España, sobre todo después del 11-S, está llamada a representar un papel preponderante en la escena internacional; sin embargo, los efectivos que componen nuestro Ejército profesional apenas disponen de los medios económicos y materiales suficientes para garantizar nuestra propia defensa. Dejando a un lado la cuestión de si nuestros soldados deben limitarse a realizar tareas humanitarias o bien implicarse directamente en las acciones de guerra de nuestros aliados en defensa de la paz y la seguridad mundial –que sería lo deseable si, de verdad, existe voluntad de influir, en la medida de nuestras posibilidades, en la política internacional–, lo cierto es que la precaria dotación presupuestaria de nuestro Ejército se traduce en graves carencias logísticas cuando se trata de enviar al extranjero siquiera a unos pocos miles de soldados en misiones de paz.
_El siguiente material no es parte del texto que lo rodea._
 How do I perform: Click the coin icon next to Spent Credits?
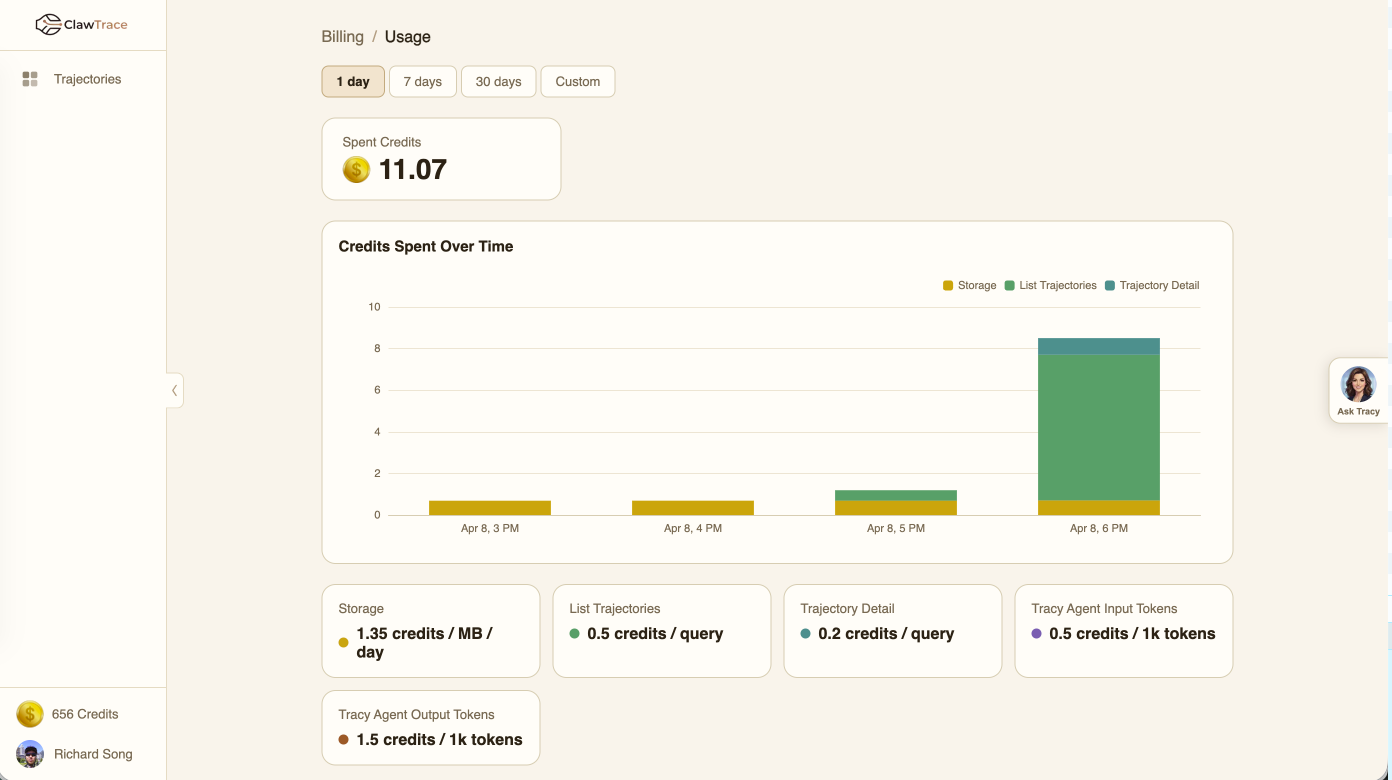click(x=355, y=170)
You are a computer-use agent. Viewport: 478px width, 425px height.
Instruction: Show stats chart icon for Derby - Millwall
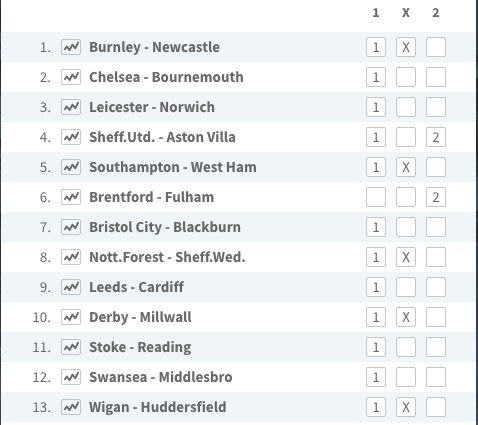pos(71,317)
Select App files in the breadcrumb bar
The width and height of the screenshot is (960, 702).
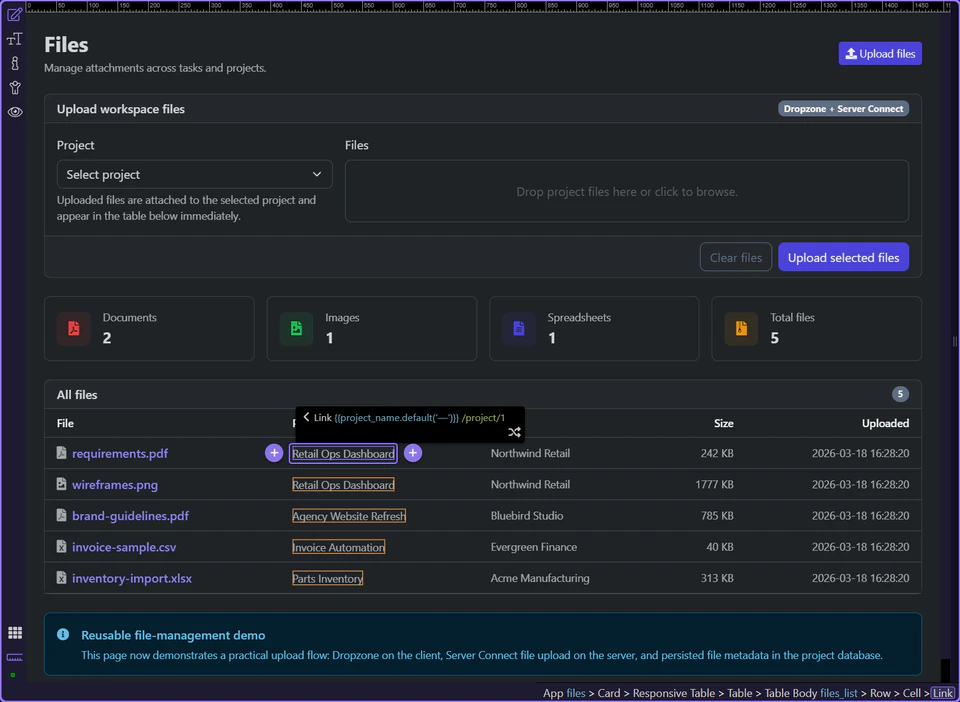(565, 692)
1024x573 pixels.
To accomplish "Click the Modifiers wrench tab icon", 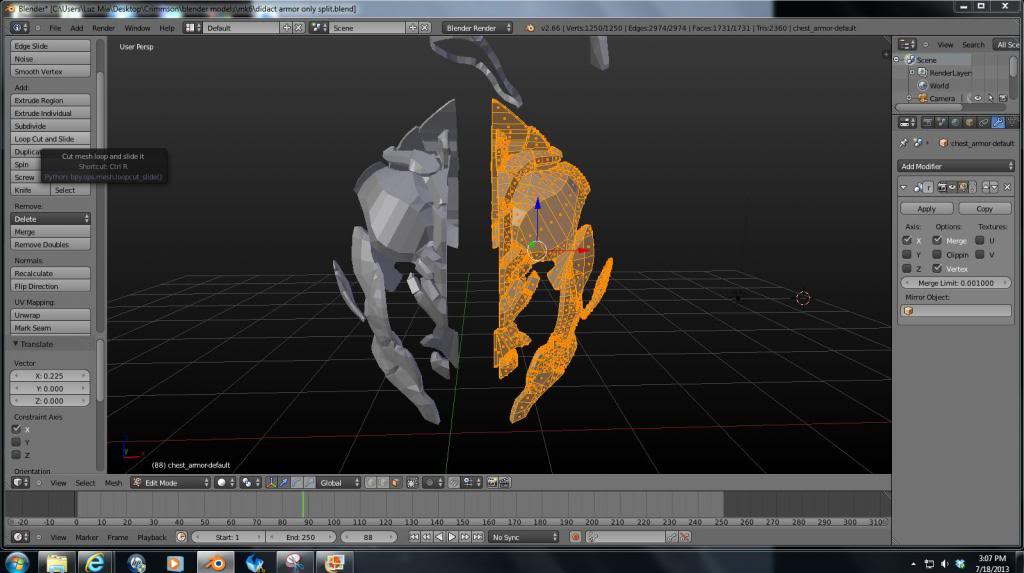I will [997, 122].
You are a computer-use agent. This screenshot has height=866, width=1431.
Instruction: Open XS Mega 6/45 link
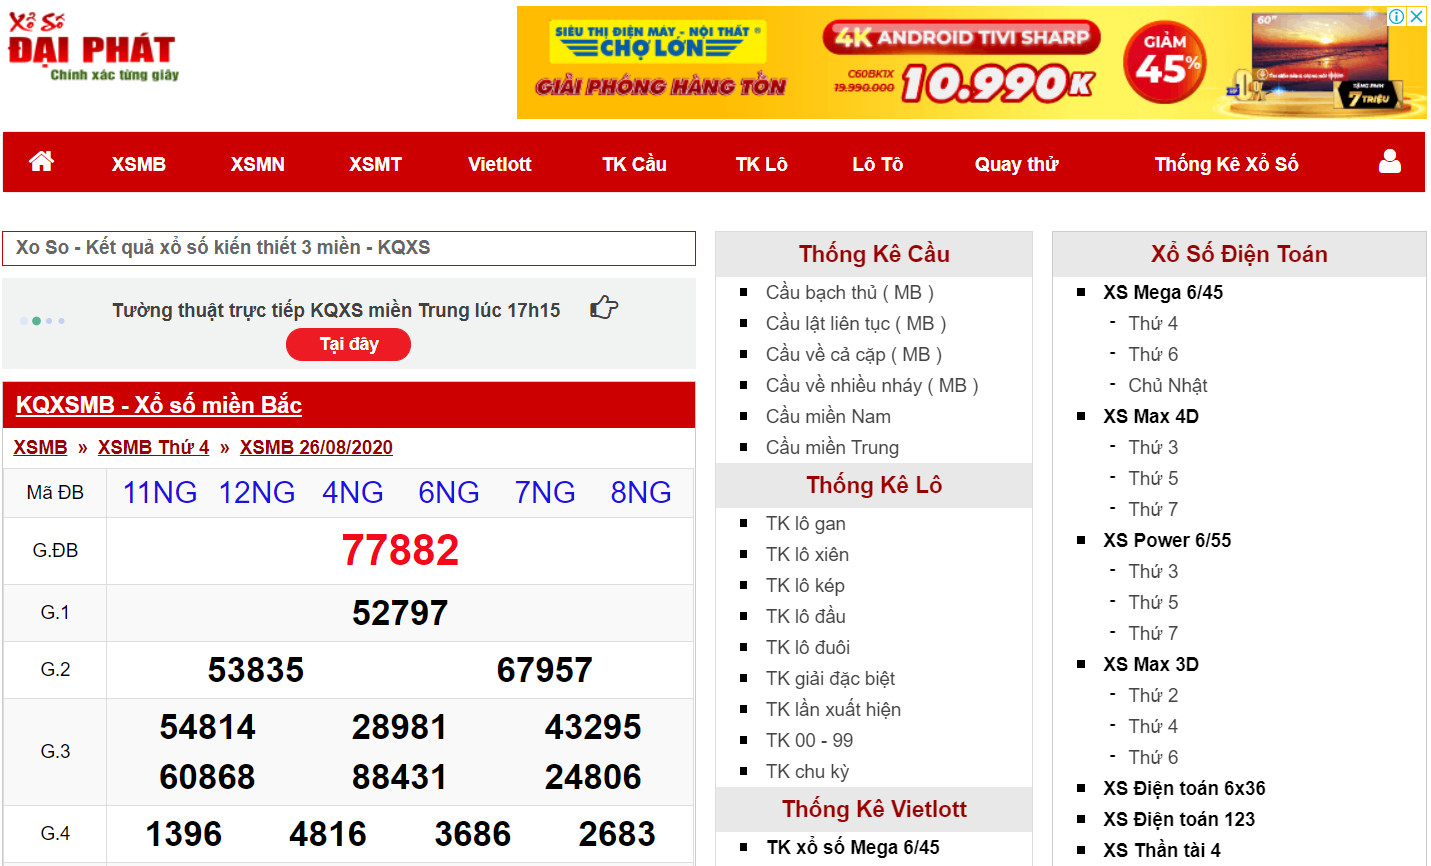(1163, 293)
El accidente aéreo que ha costado la vida a 62 oficiales y suboficiales españoles, que regresaban a España después de desempeñar labores de pacificación en Afganistán, acaso pudiera ser considerado una triste muestra de las consecuencias que acarrean las limitaciones presupuestarias arriba señaladas. Pero quizá llama más la atención que hayan sido precisamente la izquierda y sus voceros –en flagrante contradicción con los puntos claves de su discurso sobre la Defensa– quienes se han apresurado a denunciarlo, aunque bien es cierto que cuando se trata de desgastar al Gobierno cualquier asunto sirve. Para saber si hay alguna responsabilidad, habrá primero que esperar a que concluya la investigación acerca de si estaba justificada la confianza que nuestros mandos militares tenían depositada en los servicios que presta alguna dependencia de la OTAN. En cualquier caso, uno de los escasos efectos positivos de esta catástrofe habrá sido el de llamar la atención sobre la carencia de aviones de transporte propios que padece nuestro Ejército –cinco de nuestros once C-130 no pueden volar– y la falta de medios para alquilar aviones más seguros, con mejores garantías de mantenimiento que los Yak-42 ucranianos; cuyas tripulaciones, al parecer, trabajan a destajo por escasos salarios.
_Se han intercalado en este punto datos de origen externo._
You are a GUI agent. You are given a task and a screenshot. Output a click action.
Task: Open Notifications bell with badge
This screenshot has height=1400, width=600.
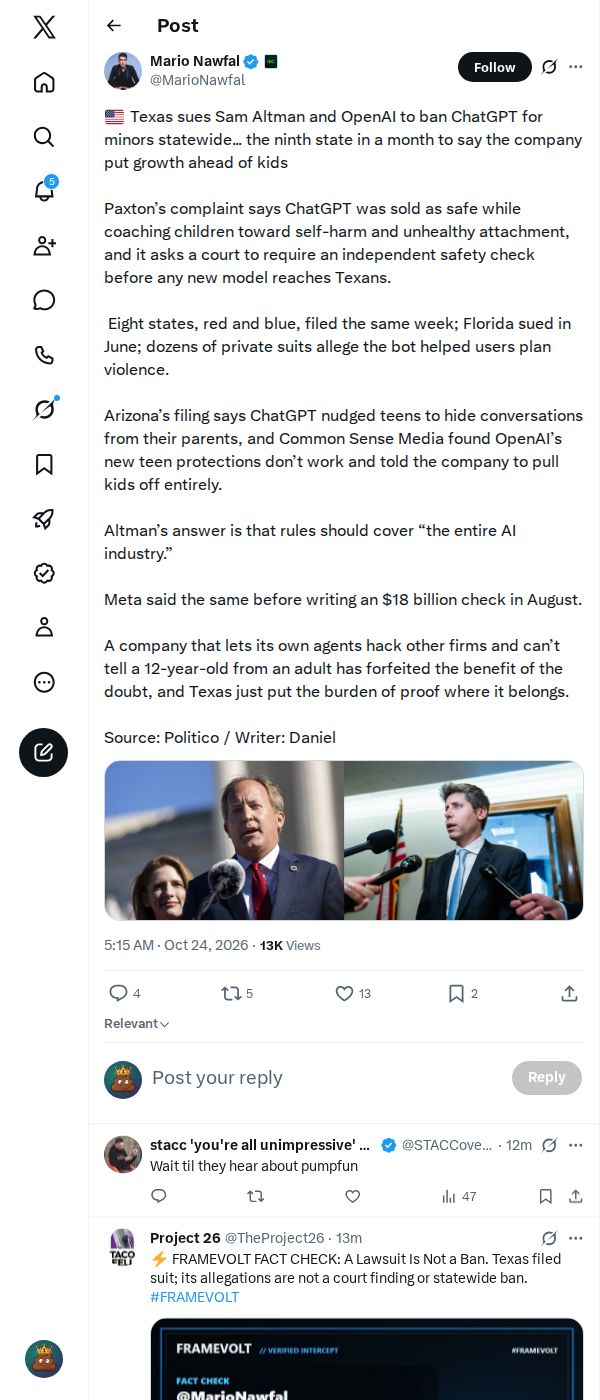click(x=44, y=191)
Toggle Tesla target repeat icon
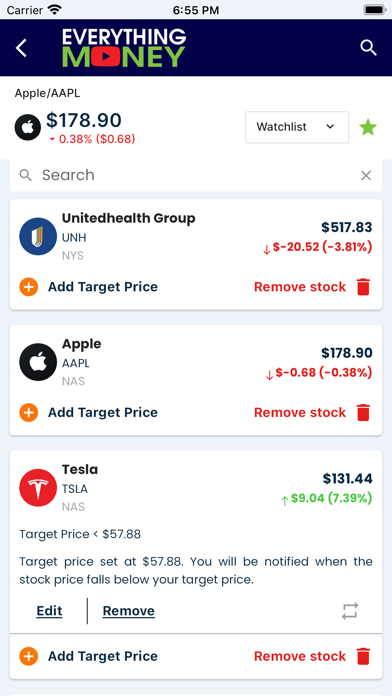Screen dimensions: 392x696 pyautogui.click(x=350, y=611)
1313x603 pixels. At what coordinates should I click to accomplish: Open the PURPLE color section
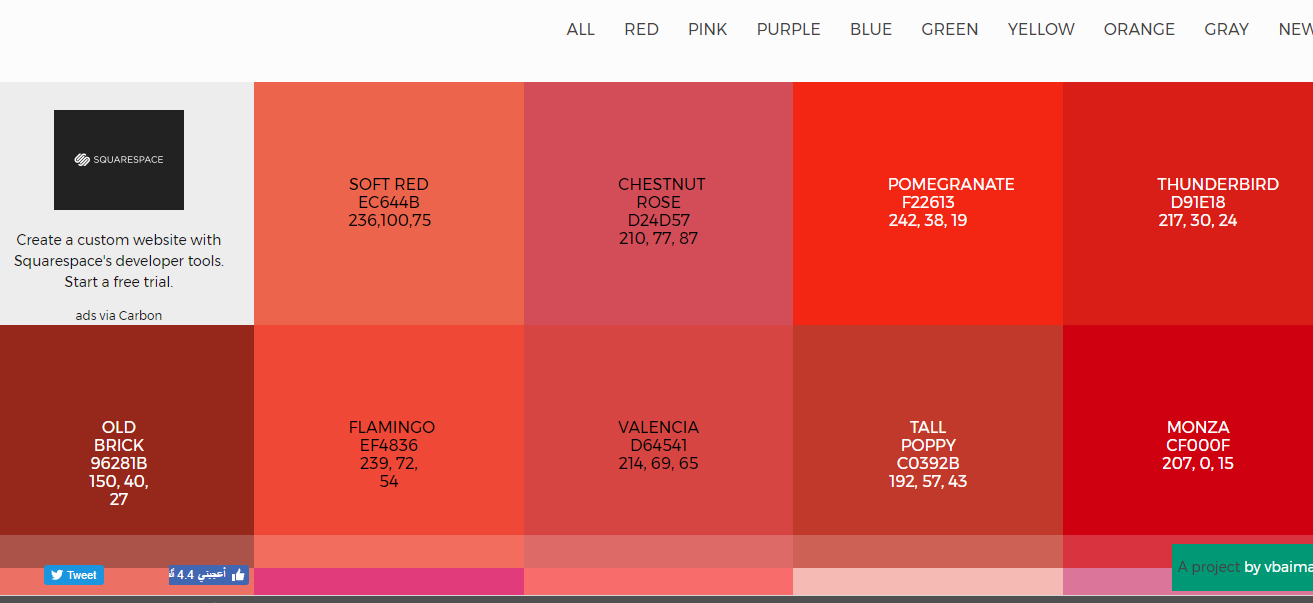788,29
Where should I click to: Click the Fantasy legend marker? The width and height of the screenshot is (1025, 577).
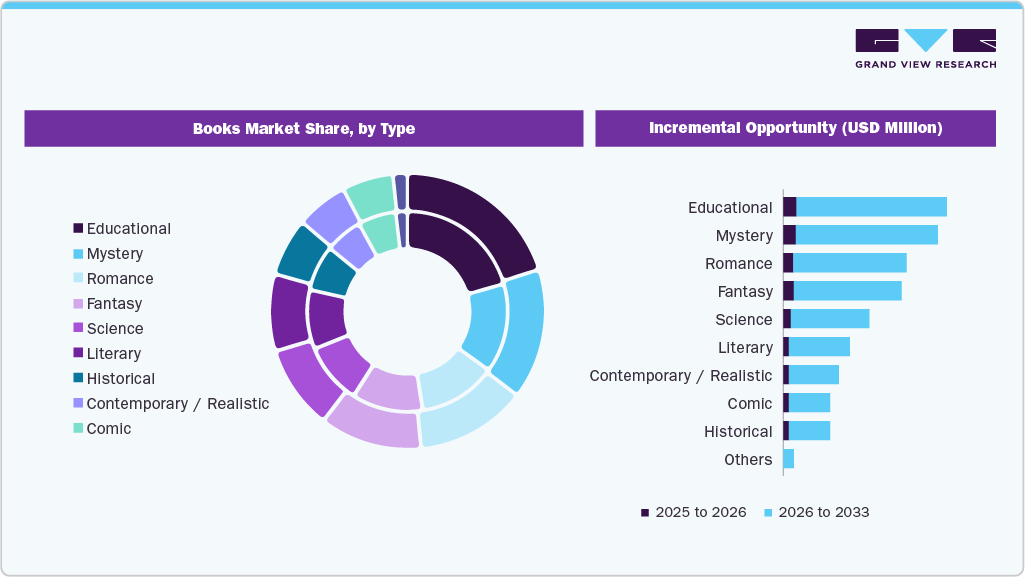point(77,303)
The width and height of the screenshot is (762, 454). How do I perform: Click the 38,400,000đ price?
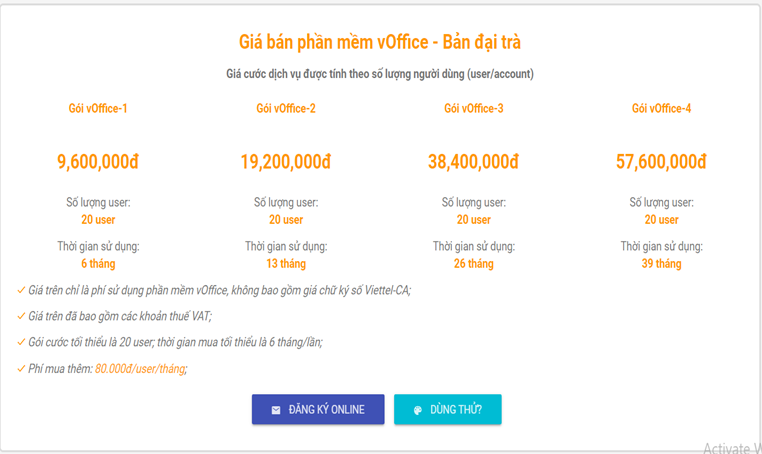click(x=474, y=162)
No obstante, conviene no olvidar que ya estaba prevista la renovación de la flota de transporte militar con la adquisición de 27 unidades de Airbus 400, pero no es menos cierto que para esa inversión, y otras destinadas a la renovación material y tecnológica de nuestros ejércitos (como la adquisición del avión EF-2000, de la fragata F-100 o el carro Leopard), ha sido necesario recurrir, en lo que parecería una “operación de camuflaje”, a créditos del Ministerio de Ciencia y Tecnología que, posteriormente, tendrá que abonar el Ministerio de Defensa. El cual, con sus medios actuales, no podrá pagar si su presupuesto no se incrementa sustancialmente. Más aún si en la actualidad casi el 60% de ese presupuesto se dedica a gastos de personal –sólo el 40% a material–; cuando, según los propios objetivos marcados para el ejército profesional, la proporción debería ser la inversa.
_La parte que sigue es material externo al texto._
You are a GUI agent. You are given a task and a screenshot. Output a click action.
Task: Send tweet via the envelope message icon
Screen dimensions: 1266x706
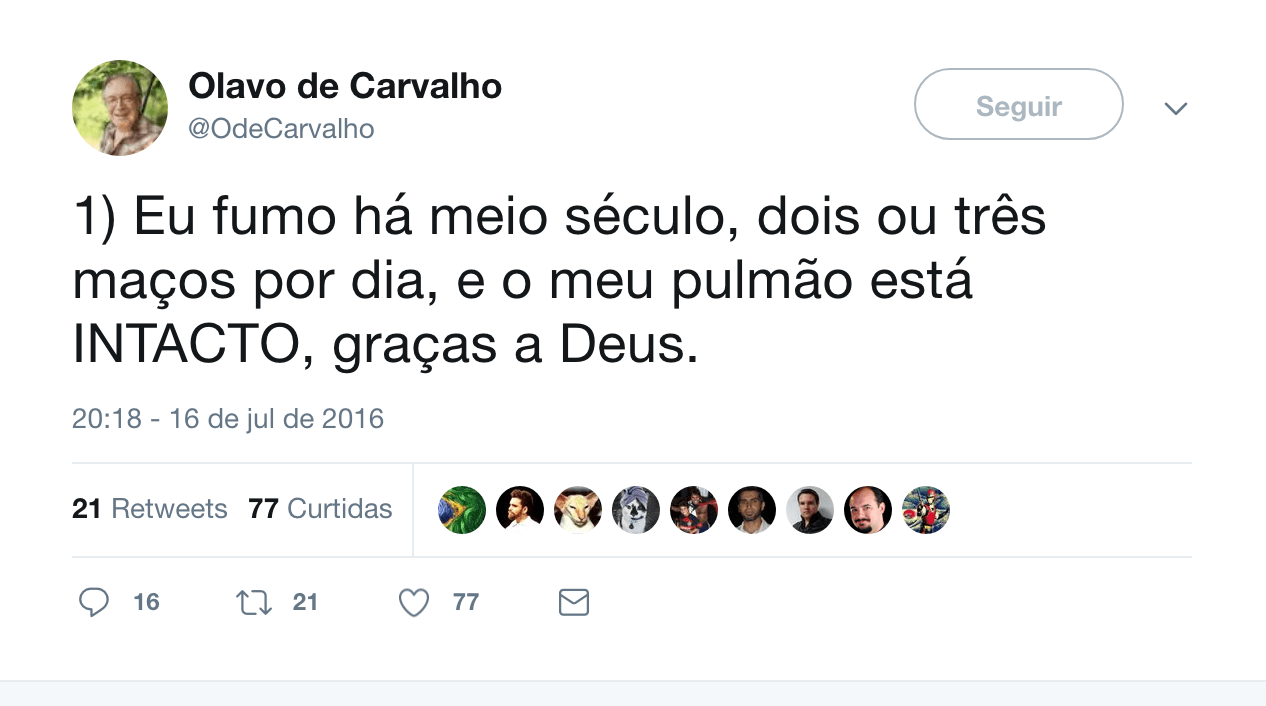(x=573, y=602)
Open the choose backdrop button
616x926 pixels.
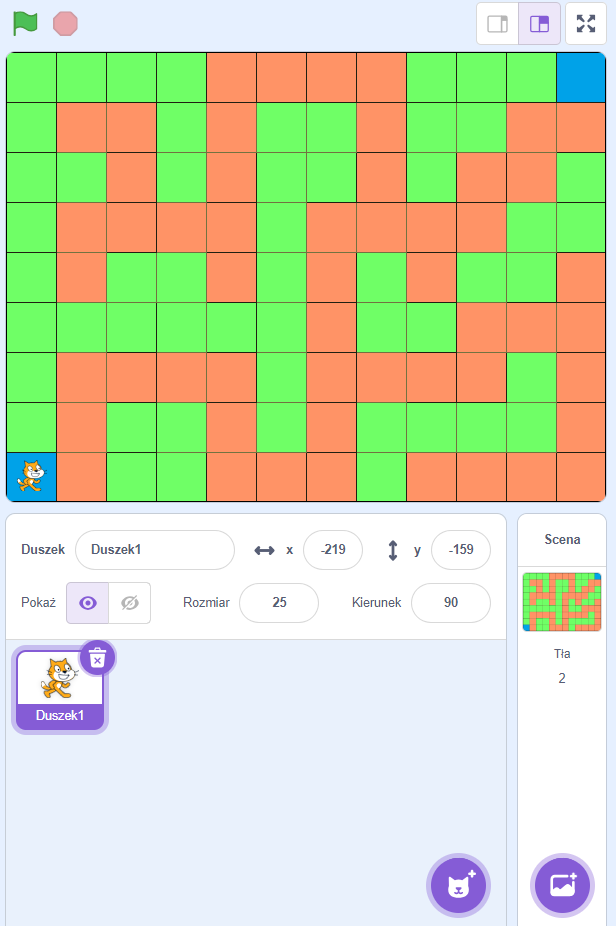point(562,885)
La sociedad española ha optado por un Ejército profesional que, en teoría, proporciona mayor eficacia con menores efectivos –por la mayor motivación de los soldados voluntarios– que un Ejercito de recluta obligatoria. Sin embargo, es responsabilidad del Gobierno y de la clase política superar la injusta e incomprensible cicatería con que la clase política y una opinión pública mal informada han tratado todo lo relativo a un Ejército que nada tiene que ver en absoluto con los rancios y casposos clichés con que la progresía gusta de pintar al estamento militar, así como superar reticencias absurdas y explicar a la ciudadanía que un Ejército profesional es más caro que uno de recluta voluntaria. Y que, para ser plenamente eficaz y cumplir las misiones que se le encomiendan sin que sus miembros arriesguen la vida innecesariamente, es preciso dotarle de los medios necesarios. Algo que, evidentemente, la octava potencia industrial del mundo puede y debe permitirse.